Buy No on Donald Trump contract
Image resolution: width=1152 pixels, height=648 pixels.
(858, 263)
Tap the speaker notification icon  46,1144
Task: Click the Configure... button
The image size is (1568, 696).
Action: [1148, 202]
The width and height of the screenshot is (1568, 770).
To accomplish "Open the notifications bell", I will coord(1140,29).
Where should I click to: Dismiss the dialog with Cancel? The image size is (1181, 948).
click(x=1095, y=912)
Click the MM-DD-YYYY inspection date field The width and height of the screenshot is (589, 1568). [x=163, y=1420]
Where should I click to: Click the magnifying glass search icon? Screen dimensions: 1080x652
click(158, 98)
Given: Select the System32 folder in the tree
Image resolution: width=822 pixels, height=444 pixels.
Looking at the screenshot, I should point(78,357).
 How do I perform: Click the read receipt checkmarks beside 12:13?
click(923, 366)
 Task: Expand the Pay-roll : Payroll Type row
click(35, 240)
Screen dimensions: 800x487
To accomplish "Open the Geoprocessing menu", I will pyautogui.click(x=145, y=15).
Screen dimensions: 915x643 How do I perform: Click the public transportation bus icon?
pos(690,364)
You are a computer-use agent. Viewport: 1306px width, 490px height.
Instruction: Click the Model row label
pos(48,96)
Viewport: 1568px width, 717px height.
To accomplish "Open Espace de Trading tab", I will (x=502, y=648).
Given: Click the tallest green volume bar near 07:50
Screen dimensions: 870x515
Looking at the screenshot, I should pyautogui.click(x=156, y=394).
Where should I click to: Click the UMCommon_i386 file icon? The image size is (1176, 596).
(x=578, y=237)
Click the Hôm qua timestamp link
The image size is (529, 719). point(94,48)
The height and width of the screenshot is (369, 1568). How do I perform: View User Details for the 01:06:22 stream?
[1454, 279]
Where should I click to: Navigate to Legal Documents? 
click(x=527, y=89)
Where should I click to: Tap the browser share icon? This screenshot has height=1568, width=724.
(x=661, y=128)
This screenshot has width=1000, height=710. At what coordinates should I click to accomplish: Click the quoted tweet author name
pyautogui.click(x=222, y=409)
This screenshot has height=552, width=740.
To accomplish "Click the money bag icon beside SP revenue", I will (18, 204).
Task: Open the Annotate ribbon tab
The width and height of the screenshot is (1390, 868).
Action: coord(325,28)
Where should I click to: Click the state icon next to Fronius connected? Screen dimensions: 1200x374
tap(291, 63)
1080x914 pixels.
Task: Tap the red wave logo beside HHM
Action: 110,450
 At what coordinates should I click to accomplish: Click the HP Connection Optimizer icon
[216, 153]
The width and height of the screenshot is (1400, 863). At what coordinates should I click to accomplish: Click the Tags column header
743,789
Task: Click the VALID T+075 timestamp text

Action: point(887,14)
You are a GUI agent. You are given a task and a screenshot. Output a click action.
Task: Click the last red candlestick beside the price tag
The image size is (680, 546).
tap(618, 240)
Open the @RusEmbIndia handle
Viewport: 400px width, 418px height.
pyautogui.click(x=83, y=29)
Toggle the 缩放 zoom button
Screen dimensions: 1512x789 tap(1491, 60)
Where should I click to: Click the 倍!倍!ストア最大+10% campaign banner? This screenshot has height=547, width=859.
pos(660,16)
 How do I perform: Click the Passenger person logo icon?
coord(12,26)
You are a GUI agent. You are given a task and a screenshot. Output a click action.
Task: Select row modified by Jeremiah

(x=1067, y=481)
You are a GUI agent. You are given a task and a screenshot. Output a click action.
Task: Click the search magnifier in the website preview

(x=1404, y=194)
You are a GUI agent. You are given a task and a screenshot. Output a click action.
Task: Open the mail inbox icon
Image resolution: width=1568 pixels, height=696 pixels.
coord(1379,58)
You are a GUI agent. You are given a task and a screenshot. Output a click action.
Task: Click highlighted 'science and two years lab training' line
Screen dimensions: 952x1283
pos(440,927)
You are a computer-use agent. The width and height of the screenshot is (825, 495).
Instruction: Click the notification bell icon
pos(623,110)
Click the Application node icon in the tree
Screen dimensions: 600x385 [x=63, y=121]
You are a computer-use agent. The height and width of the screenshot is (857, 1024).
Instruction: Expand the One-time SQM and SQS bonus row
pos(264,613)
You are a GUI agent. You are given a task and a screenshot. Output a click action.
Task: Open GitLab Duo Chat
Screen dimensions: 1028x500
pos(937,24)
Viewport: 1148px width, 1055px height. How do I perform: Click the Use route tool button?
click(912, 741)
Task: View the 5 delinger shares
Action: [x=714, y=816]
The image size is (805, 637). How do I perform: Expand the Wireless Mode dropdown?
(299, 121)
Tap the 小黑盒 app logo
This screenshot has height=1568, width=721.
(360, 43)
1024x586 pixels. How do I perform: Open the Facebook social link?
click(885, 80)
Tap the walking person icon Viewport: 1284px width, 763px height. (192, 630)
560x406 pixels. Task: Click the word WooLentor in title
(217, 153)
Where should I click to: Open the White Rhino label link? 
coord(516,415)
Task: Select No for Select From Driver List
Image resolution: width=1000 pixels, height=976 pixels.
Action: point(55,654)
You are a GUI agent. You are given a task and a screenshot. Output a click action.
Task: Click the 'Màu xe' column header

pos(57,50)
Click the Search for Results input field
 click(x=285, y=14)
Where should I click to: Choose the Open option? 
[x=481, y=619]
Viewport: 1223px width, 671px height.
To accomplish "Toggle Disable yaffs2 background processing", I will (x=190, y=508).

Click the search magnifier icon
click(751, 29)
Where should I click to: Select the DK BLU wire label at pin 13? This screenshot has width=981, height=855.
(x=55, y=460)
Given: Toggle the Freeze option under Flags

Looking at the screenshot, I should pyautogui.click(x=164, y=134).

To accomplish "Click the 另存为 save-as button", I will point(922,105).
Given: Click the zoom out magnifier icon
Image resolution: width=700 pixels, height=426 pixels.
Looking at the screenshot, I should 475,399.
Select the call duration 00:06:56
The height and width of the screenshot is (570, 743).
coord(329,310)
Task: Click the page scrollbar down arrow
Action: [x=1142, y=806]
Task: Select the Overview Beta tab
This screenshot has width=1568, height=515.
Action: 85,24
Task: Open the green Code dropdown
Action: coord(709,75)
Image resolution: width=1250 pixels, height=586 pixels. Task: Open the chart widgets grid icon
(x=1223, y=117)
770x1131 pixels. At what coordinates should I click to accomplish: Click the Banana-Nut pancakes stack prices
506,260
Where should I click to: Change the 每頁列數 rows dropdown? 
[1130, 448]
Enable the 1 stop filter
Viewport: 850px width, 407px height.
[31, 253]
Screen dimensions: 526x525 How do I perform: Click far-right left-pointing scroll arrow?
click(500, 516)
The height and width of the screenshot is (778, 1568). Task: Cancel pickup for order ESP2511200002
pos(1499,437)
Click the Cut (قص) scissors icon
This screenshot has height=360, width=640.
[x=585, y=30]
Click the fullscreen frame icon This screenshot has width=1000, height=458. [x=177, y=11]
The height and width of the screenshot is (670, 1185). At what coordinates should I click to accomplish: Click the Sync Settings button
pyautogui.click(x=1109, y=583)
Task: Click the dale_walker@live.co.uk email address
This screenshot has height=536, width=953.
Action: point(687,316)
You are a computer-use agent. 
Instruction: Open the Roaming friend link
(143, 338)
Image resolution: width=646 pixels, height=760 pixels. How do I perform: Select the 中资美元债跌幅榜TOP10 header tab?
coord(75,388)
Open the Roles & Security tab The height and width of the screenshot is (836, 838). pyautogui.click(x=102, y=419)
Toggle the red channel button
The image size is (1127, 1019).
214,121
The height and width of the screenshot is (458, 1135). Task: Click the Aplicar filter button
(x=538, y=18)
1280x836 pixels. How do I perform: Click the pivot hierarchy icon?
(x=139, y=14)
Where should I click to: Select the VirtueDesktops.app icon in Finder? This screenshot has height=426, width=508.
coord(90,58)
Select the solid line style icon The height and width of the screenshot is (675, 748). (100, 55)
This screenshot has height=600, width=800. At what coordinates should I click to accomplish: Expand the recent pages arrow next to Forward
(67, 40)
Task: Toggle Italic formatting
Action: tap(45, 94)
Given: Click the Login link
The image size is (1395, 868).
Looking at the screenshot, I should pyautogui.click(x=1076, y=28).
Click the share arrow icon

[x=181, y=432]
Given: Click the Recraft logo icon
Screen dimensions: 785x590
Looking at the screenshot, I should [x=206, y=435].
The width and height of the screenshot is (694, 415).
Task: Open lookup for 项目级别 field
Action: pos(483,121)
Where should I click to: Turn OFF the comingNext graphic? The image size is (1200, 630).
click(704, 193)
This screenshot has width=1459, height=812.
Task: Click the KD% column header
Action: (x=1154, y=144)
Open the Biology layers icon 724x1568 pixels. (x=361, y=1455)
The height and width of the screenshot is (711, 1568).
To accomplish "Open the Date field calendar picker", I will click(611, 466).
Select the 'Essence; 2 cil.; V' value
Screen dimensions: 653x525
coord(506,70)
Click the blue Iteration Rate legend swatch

-------

§ **TASK DIRECTIONS**: Output only the lines that run from the one containing "Given: Click the Recraft logo icon" through the last line of the material above, both included.

§ **WORKED SOLUTION**:
Given: Click the Recraft logo icon
Screen dimensions: 785x590
Looking at the screenshot, I should [x=206, y=435].
The width and height of the screenshot is (694, 415).
Task: Open lookup for 项目级别 field
Action: pos(483,121)
Where should I click to: Turn OFF the comingNext graphic? The image size is (1200, 630).
click(704, 193)
This screenshot has width=1459, height=812.
Task: Click the KD% column header
Action: (x=1154, y=144)
Open the Biology layers icon 724x1568 pixels. (x=361, y=1455)
The height and width of the screenshot is (711, 1568).
To accomplish "Open the Date field calendar picker", I will click(611, 466).
Select the 'Essence; 2 cil.; V' value
Screen dimensions: 653x525
coord(506,70)
Click the blue Iteration Rate legend swatch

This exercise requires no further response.